28. Akang Sayang

13 1 0
                                    

Dita dan Seokjin


"AKAANGGG!!!" Putli berteriak keras dari dalam kamar mandi. Lalu diikuti suara tangisan yang menjadi-jadi.

Prada yang sedang meminum kopinya sontak tersedak. Kaget mendengar adiknya memanggil dengan histeris begitu.

"I-iya, Yang? Ada apa?" Buru-buru Prada menyimpan gelas yang dipegangnya. Lalu tergesa menghampiri sang adik.

"A-Akaangg ... siniii!" suara Putli kembali memanggil di sela isakan tangisnya.

"Iya, Sayang, tenang. Akang di sini," jawab Prada seraya membuka pintu kamar mandi.

Dan betapa terkejutnya Prada melihat sang adik yang masih berjongkok tanpa mengenakan bawahan. Serta wajah bagian pipinya yang sudah dipenuhi air mata.

"Astagfirullah, Yang, kenapa?" tanya lelaki tinggi tersebut khawatir.

Belum sempat Putli menggerakkan bibirnya, Prada kembali bersuara, "Pipisnya udah? Kenapa gak dipakai celananya?"

"Udah, tapi ... i-itu ... keluar darah dari itu aku," gadis kecil tersebut berbicara dengan susah payah, karena tangisan yang masih menguasainya.

"A-APA? Darah gimana? Keluar dari mana?" Prada bergerak mendekati Putli.

"I-itu ... pas aku pipis. A-ada darahnya, Kang." Tangisannya masih terisak-isak. Lalu kedua tangannya menggapai Prada agar ikut berjongkok bersamanya.
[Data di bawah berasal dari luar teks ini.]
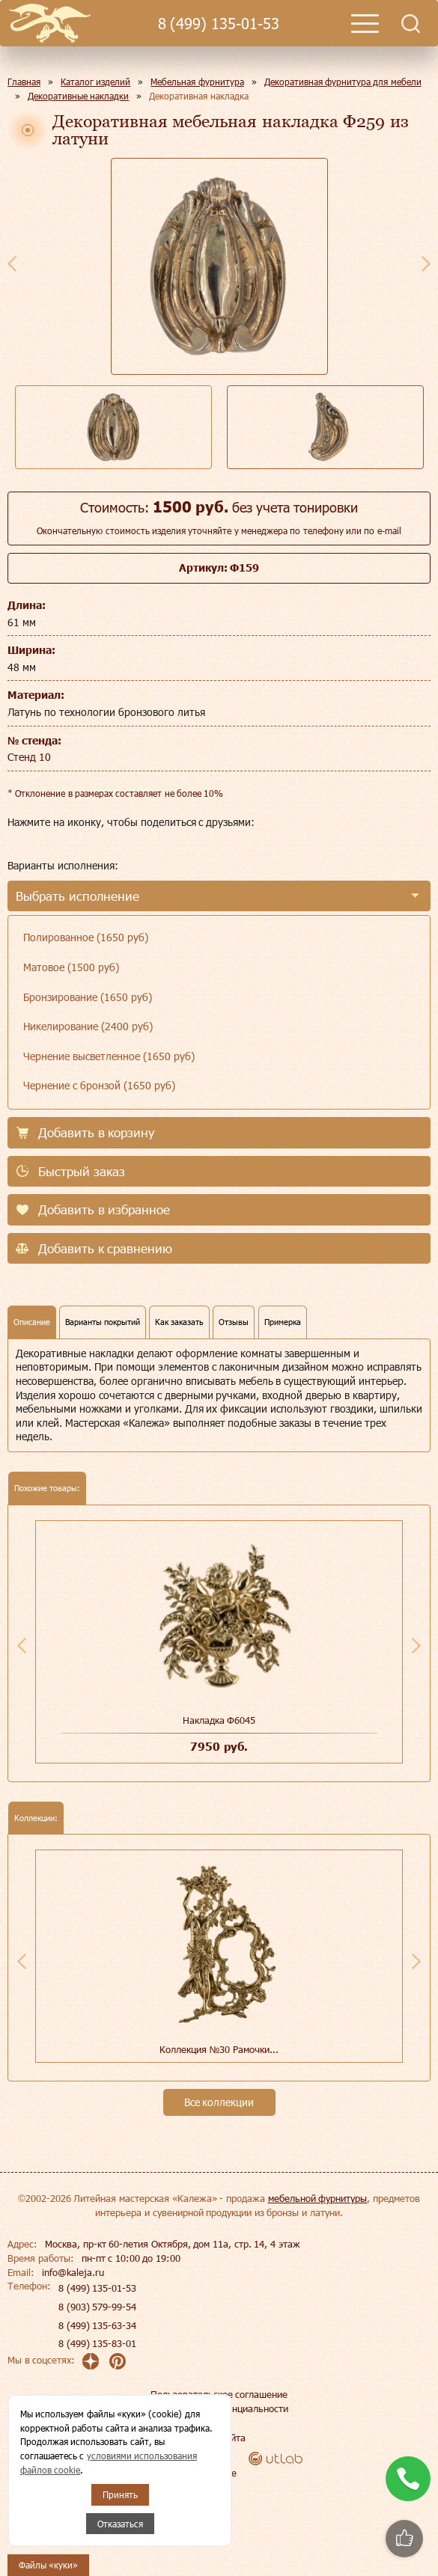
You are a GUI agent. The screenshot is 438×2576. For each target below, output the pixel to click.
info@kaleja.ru (73, 2272)
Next (426, 263)
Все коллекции (219, 2102)
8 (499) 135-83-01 (97, 2343)
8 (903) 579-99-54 (97, 2307)
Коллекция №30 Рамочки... (219, 2049)
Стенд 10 (29, 756)
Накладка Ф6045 (219, 1720)
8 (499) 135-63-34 (97, 2325)
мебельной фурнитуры (318, 2198)
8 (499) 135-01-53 (218, 23)
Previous (11, 263)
"Da-darah gimana? Ka-kamu gak luka, 'kan?" tanya si kakak terbata-bata. "Ya udah, jangan jongkok gini, ayo berdiri." Prada meletakkan tangannya di kedua sisi tubuh Putli. Berusaha membantunya berdiri. "Tadi udah cebok, 'kan?"

"Udah," Putli menjawab pelan. "A-aku punya penyakit apa? A-aku s-sakit apa, Kang?"

"I-IIHH, tuh 'kan ... keluar lagi, Kang. Banyak banget, Kang. Ke ... kenapa inii?" Putli menjerit histeris saat melihat darah kembali mengalir di selangkangannya.

Prada melihat arah pandang adiknya, lalu tersadar setelah beberapa saat. "Sakit gak, Yang?" tanyanya pelan.

Putli kembali menengadah, melihat ke arah kakaknya. "Enggak," ujarnya diikuti gelengan kepala.

Akhirnya Prada bisa bernapas lega. Kini dirinya tahu, apa yang sebenarnya dialami oleh si adik tersayang.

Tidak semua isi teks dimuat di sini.